-- Directions --
Output the lines from the start of the rows through the line containing "Looking at the screenshot, I should pos(526,102).", including that line, as a Markdown table with the columns Number and Line. Leave out any blank lines.

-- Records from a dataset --

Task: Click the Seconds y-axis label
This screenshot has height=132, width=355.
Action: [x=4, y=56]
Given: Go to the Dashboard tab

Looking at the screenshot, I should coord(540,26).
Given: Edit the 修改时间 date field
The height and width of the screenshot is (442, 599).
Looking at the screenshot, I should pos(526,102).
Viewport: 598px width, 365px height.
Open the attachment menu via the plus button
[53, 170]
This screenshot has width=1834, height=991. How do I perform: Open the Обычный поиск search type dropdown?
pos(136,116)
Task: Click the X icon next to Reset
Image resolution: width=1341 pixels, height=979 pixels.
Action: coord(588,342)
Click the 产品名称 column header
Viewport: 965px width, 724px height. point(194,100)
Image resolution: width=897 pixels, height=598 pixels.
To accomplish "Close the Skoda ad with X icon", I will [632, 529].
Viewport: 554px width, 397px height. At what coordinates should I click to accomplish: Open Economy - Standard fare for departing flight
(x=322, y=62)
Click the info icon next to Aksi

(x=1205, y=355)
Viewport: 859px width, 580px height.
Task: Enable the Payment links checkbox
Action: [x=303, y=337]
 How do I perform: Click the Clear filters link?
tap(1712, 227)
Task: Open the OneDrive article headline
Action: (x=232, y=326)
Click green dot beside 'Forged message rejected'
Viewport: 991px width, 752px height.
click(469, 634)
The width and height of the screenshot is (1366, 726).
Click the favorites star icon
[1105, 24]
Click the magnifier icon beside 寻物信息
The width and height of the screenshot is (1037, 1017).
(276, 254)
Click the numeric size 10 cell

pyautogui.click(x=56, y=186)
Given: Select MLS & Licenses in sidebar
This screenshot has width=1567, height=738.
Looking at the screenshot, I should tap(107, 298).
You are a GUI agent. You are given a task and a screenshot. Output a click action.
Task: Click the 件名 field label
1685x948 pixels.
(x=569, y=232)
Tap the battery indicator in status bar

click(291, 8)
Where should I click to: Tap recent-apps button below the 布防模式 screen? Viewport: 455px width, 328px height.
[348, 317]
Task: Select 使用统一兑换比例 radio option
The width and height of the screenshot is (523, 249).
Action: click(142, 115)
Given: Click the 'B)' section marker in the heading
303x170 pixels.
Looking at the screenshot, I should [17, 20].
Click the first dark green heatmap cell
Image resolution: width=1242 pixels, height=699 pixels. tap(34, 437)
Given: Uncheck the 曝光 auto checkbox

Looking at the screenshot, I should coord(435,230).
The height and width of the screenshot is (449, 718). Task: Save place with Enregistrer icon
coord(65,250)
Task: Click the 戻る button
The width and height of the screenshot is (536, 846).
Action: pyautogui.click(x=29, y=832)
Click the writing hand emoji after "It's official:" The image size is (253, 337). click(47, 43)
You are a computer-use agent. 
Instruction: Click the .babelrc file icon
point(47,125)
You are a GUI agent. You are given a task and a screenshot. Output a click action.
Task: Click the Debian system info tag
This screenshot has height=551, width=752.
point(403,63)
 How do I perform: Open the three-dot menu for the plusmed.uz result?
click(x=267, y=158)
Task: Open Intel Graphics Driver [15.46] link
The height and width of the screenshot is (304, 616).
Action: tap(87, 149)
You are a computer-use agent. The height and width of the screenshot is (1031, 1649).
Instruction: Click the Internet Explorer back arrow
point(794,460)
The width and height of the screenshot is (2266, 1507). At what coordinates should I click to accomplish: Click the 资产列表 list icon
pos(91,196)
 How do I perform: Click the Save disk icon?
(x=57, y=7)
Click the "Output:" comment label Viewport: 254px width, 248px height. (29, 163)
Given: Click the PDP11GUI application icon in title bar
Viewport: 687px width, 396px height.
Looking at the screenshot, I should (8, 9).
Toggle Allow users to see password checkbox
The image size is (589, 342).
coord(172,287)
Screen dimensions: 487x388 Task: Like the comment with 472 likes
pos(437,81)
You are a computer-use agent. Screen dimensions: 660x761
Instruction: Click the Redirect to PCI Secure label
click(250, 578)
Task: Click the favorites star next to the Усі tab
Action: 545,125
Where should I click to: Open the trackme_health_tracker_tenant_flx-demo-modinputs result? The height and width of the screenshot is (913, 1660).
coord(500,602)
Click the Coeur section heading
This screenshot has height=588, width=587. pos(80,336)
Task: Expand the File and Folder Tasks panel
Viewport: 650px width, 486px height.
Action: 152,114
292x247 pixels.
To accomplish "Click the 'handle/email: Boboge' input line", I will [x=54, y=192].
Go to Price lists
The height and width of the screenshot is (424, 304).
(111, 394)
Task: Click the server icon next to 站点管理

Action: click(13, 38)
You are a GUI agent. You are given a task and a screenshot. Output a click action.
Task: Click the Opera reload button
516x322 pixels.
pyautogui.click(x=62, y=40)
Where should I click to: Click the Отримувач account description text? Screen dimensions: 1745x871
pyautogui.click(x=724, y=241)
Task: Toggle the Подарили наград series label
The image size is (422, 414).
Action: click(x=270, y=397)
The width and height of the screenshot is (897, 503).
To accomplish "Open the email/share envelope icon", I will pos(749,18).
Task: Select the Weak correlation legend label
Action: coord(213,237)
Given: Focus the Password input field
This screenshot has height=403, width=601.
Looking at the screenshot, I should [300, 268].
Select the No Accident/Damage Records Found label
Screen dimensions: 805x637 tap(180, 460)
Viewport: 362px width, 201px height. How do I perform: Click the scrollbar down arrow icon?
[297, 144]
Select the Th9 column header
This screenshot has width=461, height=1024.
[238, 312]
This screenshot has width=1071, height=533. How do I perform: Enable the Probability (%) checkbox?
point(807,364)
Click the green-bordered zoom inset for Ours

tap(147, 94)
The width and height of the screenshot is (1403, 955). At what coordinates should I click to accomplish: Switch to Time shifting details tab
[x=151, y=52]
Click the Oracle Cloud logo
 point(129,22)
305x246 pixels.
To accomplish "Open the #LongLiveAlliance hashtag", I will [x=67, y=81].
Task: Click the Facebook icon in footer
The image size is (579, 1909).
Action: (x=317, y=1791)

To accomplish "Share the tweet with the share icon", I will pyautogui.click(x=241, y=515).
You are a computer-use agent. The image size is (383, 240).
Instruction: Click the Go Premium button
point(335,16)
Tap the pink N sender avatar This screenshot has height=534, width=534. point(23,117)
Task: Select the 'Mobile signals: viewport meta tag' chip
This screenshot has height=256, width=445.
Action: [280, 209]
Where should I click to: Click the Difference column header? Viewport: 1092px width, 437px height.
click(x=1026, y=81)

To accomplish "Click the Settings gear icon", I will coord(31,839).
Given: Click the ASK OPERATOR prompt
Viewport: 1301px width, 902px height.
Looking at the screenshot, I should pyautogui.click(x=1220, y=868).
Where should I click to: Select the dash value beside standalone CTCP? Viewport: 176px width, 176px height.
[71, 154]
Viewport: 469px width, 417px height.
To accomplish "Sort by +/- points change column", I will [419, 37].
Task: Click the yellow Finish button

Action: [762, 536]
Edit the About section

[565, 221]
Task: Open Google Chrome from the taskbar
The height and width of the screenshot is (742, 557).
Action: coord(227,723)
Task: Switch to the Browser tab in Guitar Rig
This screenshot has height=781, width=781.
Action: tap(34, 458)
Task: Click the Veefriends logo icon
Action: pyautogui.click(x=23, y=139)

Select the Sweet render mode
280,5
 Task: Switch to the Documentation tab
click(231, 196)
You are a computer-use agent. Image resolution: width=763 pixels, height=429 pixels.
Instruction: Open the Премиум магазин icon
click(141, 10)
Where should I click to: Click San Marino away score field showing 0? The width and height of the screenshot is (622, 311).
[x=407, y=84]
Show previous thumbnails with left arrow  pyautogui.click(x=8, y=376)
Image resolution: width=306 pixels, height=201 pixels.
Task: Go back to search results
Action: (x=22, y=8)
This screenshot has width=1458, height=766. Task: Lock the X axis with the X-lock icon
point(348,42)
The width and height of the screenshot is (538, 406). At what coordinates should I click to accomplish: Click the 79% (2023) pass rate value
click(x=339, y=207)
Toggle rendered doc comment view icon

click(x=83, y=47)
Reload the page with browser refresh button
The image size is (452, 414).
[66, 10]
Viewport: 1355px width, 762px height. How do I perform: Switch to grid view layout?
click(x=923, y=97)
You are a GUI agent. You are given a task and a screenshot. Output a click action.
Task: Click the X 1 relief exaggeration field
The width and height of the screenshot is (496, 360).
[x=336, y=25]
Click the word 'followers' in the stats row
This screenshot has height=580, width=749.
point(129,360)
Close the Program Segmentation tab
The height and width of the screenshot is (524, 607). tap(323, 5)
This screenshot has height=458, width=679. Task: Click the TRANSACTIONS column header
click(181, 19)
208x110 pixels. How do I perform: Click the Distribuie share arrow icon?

-- The response --
| Number | Line |
|---|---|
| 1 | Task: Click the Seconds y-axis label |
| 2 | This screenshot has height=132, width=355. |
| 3 | Action: [x=4, y=56] |
| 4 | Given: Go to the Dashboard tab |
| 5 | Looking at the screenshot, I should coord(540,26). |
| 6 | Given: Edit the 修改时间 date field |
| 7 | The height and width of the screenshot is (442, 599). |
| 8 | Looking at the screenshot, I should pos(526,102). |